--- start EXERCISE DATA ---
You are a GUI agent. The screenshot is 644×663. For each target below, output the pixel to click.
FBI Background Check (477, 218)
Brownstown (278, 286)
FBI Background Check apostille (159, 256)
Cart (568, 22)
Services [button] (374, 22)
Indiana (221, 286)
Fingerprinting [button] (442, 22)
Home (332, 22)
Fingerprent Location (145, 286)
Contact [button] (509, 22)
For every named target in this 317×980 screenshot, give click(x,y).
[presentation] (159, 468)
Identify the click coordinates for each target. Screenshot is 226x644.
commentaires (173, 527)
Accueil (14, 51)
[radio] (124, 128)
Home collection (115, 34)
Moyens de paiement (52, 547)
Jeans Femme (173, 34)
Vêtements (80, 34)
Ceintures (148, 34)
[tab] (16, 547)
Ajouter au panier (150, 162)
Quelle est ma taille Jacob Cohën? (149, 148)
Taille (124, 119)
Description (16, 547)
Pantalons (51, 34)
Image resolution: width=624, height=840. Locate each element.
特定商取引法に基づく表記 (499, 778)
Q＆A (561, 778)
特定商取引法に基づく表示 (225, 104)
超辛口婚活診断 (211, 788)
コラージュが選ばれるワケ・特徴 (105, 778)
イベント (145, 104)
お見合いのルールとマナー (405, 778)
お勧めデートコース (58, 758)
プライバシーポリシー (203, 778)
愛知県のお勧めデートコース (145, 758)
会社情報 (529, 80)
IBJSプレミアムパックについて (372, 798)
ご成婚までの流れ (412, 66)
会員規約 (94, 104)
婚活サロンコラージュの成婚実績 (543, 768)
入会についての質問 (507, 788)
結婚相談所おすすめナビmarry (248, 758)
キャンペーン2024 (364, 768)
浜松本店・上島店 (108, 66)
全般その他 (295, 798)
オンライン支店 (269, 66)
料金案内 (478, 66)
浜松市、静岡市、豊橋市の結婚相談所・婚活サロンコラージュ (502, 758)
--- end EXERCISE DATA ---
> **AIM**
Format the stored rows above as a JSON list of strings, with one string per line and blank lines omitted.

> **RESULT**
[
  "You are a GUI agent. The screenshot is 644×663. For each target below, output the pixel to click.",
  "FBI Background Check (477, 218)",
  "Brownstown (278, 286)",
  "FBI Background Check apostille (159, 256)",
  "Cart (568, 22)",
  "Services [button] (374, 22)",
  "Indiana (221, 286)",
  "Fingerprinting [button] (442, 22)",
  "Home (332, 22)",
  "Fingerprent Location (145, 286)",
  "Contact [button] (509, 22)",
  "For every named target in this 317×980 screenshot, give click(x,y).",
  "[presentation] (159, 468)",
  "Identify the click coordinates for each target. Screenshot is 226x644.",
  "commentaires (173, 527)",
  "Accueil (14, 51)",
  "[radio] (124, 128)",
  "Home collection (115, 34)",
  "Moyens de paiement (52, 547)",
  "Jeans Femme (173, 34)",
  "Vêtements (80, 34)",
  "Ceintures (148, 34)",
  "[tab] (16, 547)",
  "Ajouter au panier (150, 162)",
  "Quelle est ma taille Jacob Cohën? (149, 148)",
  "Taille (124, 119)",
  "Description (16, 547)",
  "Pantalons (51, 34)",
  "Image resolution: width=624, height=840. Locate each element.",
  "特定商取引法に基づく表記 (499, 778)",
  "Q＆A (561, 778)",
  "特定商取引法に基づく表示 (225, 104)",
  "超辛口婚活診断 (211, 788)",
  "コラージュが選ばれるワケ・特徴 (105, 778)",
  "イベント (145, 104)",
  "お見合いのルールとマナー (405, 778)",
  "お勧めデートコース (58, 758)",
  "プライバシーポリシー (203, 778)",
  "愛知県のお勧めデートコース (145, 758)",
  "会社情報 (529, 80)",
  "IBJSプレミアムパックについて (372, 798)",
  "ご成婚までの流れ (412, 66)",
  "会員規約 (94, 104)",
  "婚活サロンコラージュの成婚実績 (543, 768)",
  "入会についての質問 (507, 788)",
  "結婚相談所おすすめナビmarry (248, 758)",
  "キャンペーン2024 (364, 768)",
  "浜松本店・上島店 (108, 66)",
  "全般その他 (295, 798)",
  "オンライン支店 (269, 66)",
  "料金案内 (478, 66)",
  "浜松市、静岡市、豊橋市の結婚相談所・婚活サロンコラージュ (502, 758)"
]